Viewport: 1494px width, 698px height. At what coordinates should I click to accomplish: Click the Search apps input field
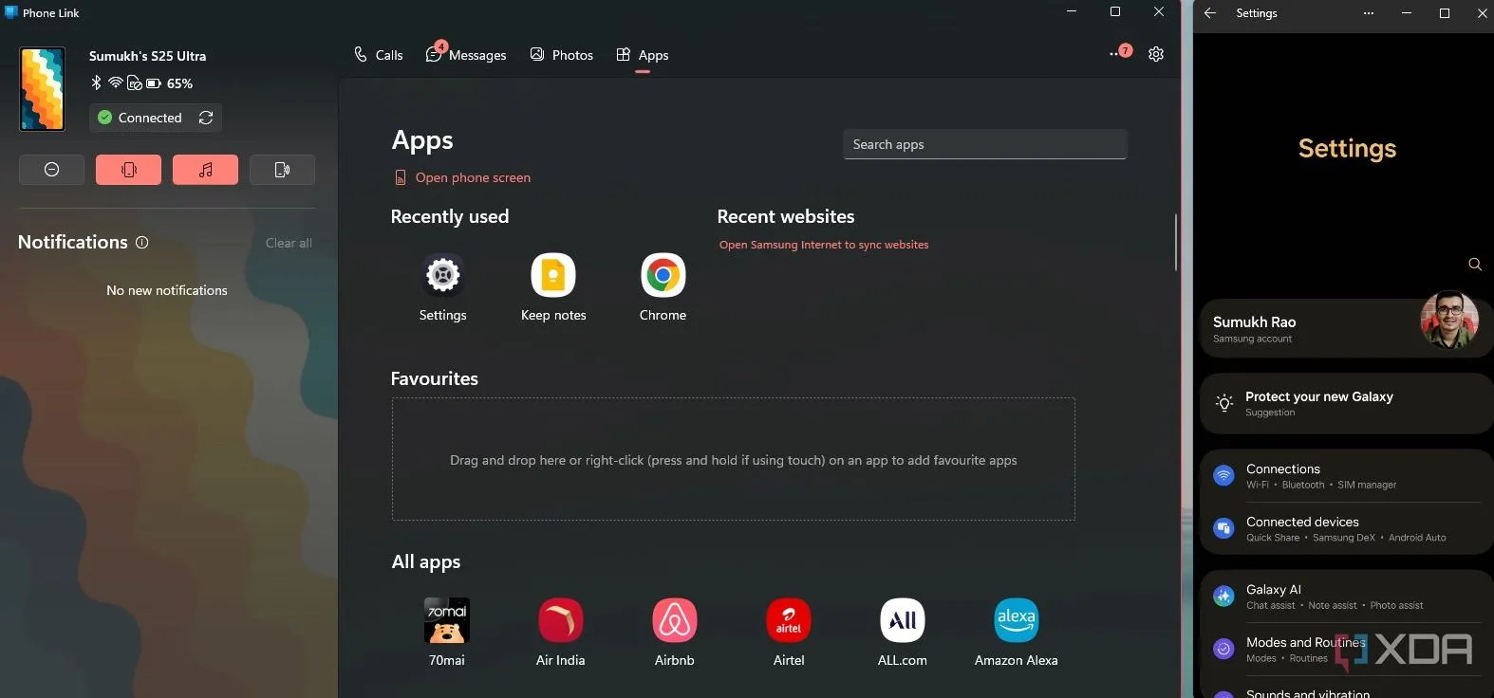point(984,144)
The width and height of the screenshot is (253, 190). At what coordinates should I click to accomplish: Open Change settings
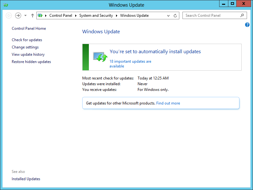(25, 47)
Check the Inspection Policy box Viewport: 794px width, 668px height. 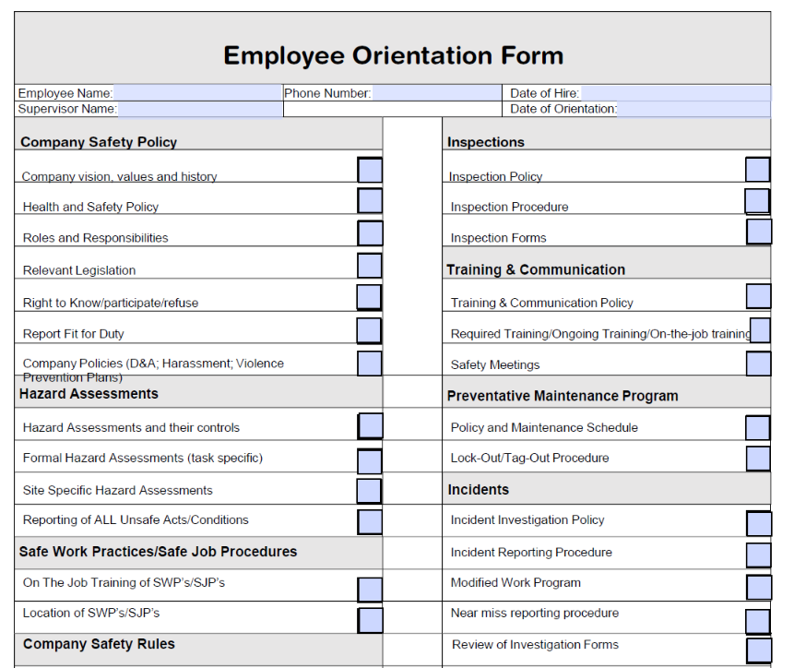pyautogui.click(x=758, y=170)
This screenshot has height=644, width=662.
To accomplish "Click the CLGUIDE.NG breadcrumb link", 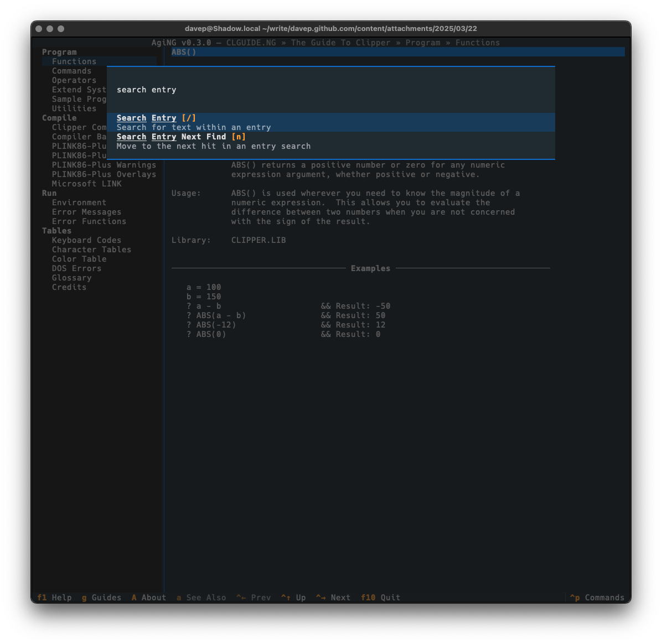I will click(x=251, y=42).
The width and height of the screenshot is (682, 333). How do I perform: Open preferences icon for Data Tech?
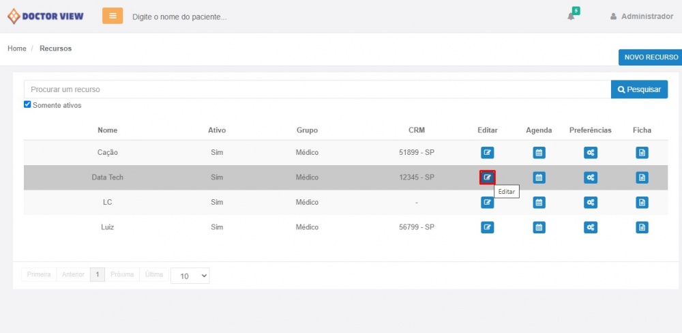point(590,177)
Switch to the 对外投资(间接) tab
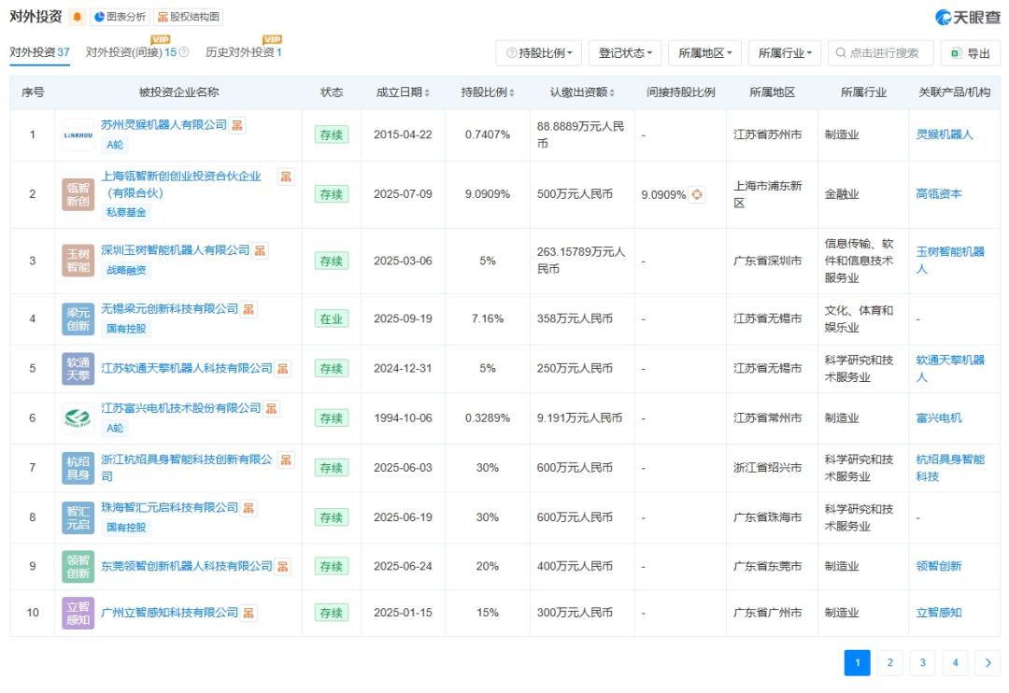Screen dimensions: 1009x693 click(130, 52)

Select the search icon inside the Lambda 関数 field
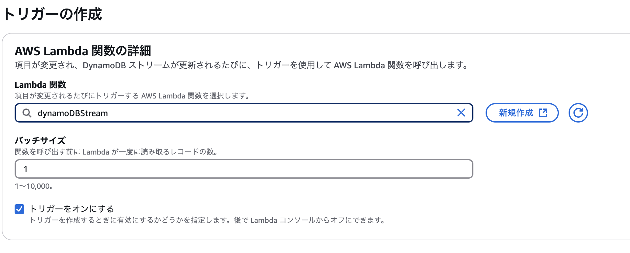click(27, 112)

*HOW TO COMPLETE THIS TASK*.
Every line from the one containing "Select the search" to the final line of the records must be transcribed exactly, both ends included, with the pictures left out.

*ANSWER TO THIS PROBLEM*.
Select the search icon inside the Lambda 関数 field
click(27, 112)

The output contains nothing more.